MI5, Britain's domestic intelligence agency, fought to prevent its staff being questioned in public at the inquest into the bombings. But presiding Judge Heather Hallett said victims' families had the right to know whether the attacks could have been prevented.

Reporters were only allowed to hear — not see — the MI5 witness identified only as 'Witness G,' who has been a member of MI5 since 1991. At the time of the bombings, he was a senior manager working in international counterterrorism operations.

He testified Monday it wasn't clear that bombers Mohammed Sidique Khan or Shehzad Tanweer were planning an imminent attack before the July bombings. He also said it was difficult to determine when or if terror suspects moved from supporting terrorism to actually planning an attack.
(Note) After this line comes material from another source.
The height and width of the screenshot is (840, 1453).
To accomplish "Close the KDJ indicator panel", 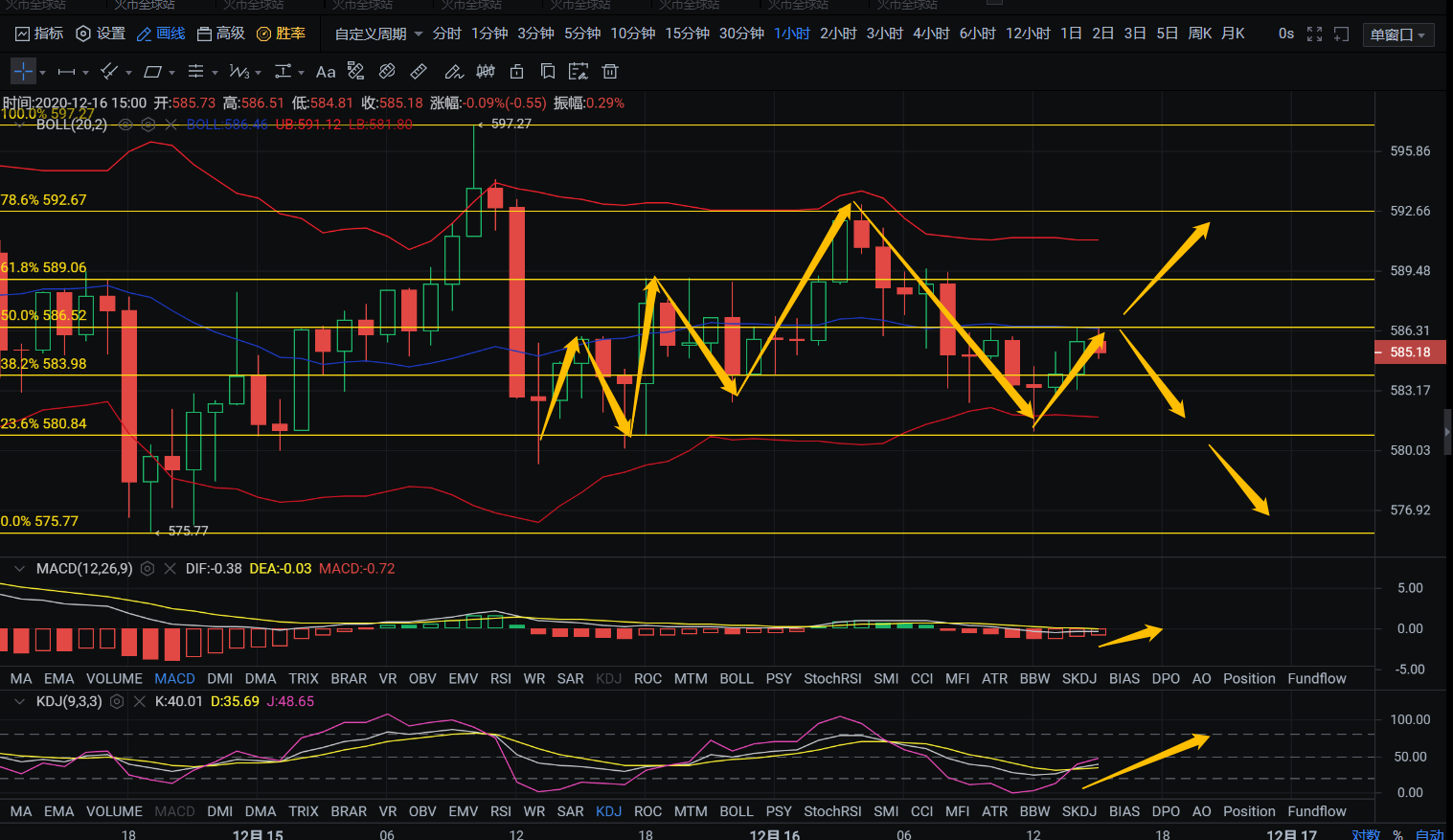I will point(140,702).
In April 2004, an al-Qaida informant alerted MI5 that two men called 'Ibrahim' and 'Zubair' had traveled to a terrorist training camp in Pakistan in 2003. In August 2004, the informant was then shown surveillance pictures of Khan and other bomber, Shehzad Tanweer, but he failed to identify them.

Khan and Tanweer were being watched because of their ties to other terror suspects.
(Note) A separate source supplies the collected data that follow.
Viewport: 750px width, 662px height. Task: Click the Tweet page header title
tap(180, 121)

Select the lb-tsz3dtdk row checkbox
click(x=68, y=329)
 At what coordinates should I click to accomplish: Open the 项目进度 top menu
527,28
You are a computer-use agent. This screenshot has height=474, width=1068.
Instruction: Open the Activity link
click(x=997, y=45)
Then, just months before the July 2005 attacks, MI5 received another tip about an extremist called "Saddique" who had spent two months training after traveling to Pakistan in 2001. But the name was common and it wouldn't have necessarily raised alarm bells, the witness said.

"With a common name, as this one would be for us, any software which picks up any reference to it would be likely to come up with all sorts of other Sidique Khans," he said. While software has improved, "it's still a long way from perfect on common names."

Although Khan's communications had been bugged in early 2004 when he discussed traveling to Pakistan with fertilizer bomb plotter Omar Khyam, police only established it was Khan's voice on the tape after the July 7 attacks. Khyam and four others were convicted in 2007 of plotting attacks against a construction firm, utilities or London's Ministry of Sound nightclub using fertilizer-packed explosives.

The MI5 witness said a fertilizer bomb plot linked with Khyam was considered a higher priority at the time.

Amid the fertilizer bomb plot investigation, MI5 also began to look at associates of the fertilizer bomb plotters, but there were some 4,000, the MI5 officer said.

There was one main MI5 officer to investigate all of these contacts, but the officer was also responsible for "other work going on at the time," the MI5 agent said.

Although the MI5 officer, who is chief of staff to MI5 Director General Jonathan Evans, rejected claims that there had been significant intelligence failings, he said lessons had been learned since the 2005 attacks.

Britain's intelligence agencies of MI5, MI6 and GCHQ — Britain's eavesdropping agency — have received considerable funding boosts since the attacks.

The attacks, carried out by Khan, 30; Tanweer, 22; Hasib Hussain, 18; and Jermaine Lindsay, 19, killed 52 people and injured more than 700 when the bombers targeted trains and buses during morning rush hour.

The inquest into the attacks began in October and is due to finish next month.